Les Diack de nouveau éclaboussés

Selon une information du Monde, confirmée de source judiciaire, Tsunekazu Takeda, le président du comité olympique japonais, a été mis en examen à Paris en décembre 2018 au motif de « corruption active » dans le cadre de l’affaire de l’attribution des JO à Tokyo (Japon) en 2020.

Le parquet national financier (PNF) avait ouvert une enquête sur l’attribution des JO de Rio (Brésil) en 2016 et ceux de Tokyo 2020, suite à la découverte d’un système de corruption tentaculaire, alors que les investigations portaient sur le dopage d’athlètes russes.

En mai 2016, le PNF ouvre une enquête sur des transactions financières au profit de Black Tidings, une société liée à Papa Massata Diack (PMD), déjà mis en cause dans plusieurs dossiers de corruption.

Le montant de ces paiements, effectués au cours de la campagne victorieuse de Tokyo en 2013, atteint deux millions d’euros.

Basée à Singapour et appartenant au fameux Ian Tan Tong Han, on la retrouvait déjà dans l’affaire de corruption de l’IAAF.

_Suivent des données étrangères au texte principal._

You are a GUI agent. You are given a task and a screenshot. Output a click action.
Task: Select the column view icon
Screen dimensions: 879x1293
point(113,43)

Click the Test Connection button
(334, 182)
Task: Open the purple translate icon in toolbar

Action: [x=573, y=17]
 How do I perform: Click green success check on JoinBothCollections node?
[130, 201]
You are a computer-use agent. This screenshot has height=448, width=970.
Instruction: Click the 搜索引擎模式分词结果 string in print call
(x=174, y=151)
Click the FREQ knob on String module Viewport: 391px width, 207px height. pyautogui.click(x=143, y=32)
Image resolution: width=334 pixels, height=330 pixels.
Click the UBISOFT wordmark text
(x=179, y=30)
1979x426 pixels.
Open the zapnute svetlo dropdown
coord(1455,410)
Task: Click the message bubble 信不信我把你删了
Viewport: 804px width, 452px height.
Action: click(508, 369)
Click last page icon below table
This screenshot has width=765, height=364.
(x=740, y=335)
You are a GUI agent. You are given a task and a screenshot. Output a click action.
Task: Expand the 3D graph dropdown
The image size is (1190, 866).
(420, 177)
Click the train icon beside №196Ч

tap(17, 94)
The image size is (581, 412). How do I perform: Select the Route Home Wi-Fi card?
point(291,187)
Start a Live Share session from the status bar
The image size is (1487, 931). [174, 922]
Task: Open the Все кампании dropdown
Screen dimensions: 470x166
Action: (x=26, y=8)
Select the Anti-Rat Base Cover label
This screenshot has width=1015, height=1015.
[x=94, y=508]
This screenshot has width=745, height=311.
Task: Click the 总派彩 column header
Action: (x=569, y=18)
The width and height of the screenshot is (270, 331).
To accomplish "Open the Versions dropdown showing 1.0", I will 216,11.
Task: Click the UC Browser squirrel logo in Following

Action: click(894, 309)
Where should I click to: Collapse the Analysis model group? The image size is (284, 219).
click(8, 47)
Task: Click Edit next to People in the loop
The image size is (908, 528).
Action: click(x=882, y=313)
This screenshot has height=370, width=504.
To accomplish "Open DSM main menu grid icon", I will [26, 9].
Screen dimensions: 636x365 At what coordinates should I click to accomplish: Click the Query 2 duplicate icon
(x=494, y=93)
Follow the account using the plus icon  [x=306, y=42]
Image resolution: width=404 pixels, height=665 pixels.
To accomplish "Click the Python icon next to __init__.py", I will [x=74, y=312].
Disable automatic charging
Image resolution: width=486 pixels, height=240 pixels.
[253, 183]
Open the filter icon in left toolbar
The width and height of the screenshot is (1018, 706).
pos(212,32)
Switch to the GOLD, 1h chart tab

Ian Tan Tong Han est un proche de Papa Massata Diack.  Il aurait perçu des pots-de-vin à hauteur de plusieurs millions d’euros sur des contrats en rapport avec les candidatures de Tokyo pour 2020 et Rio pour 2016.

Selon Le Monde, son père, Lamine Diack, a déclaré devant le juge avoir organisé, la veille du vote de Buenos Aires, « un tour de table » avec une douzaine de membres africains du CIO. À son issue, le président de l’IAAF supposait alors « qu’ils étaient tous pour Tokyo ».

Lamine Diack affirme pourtant au même juge que son souhait d’un vote en faveur de Tokyo n’était lié qu’au soutien du Japon à sa fédération. Il est lui aussi mis en examen au motif de corruption. Il ne lui est pas possible de quitter le territoire français.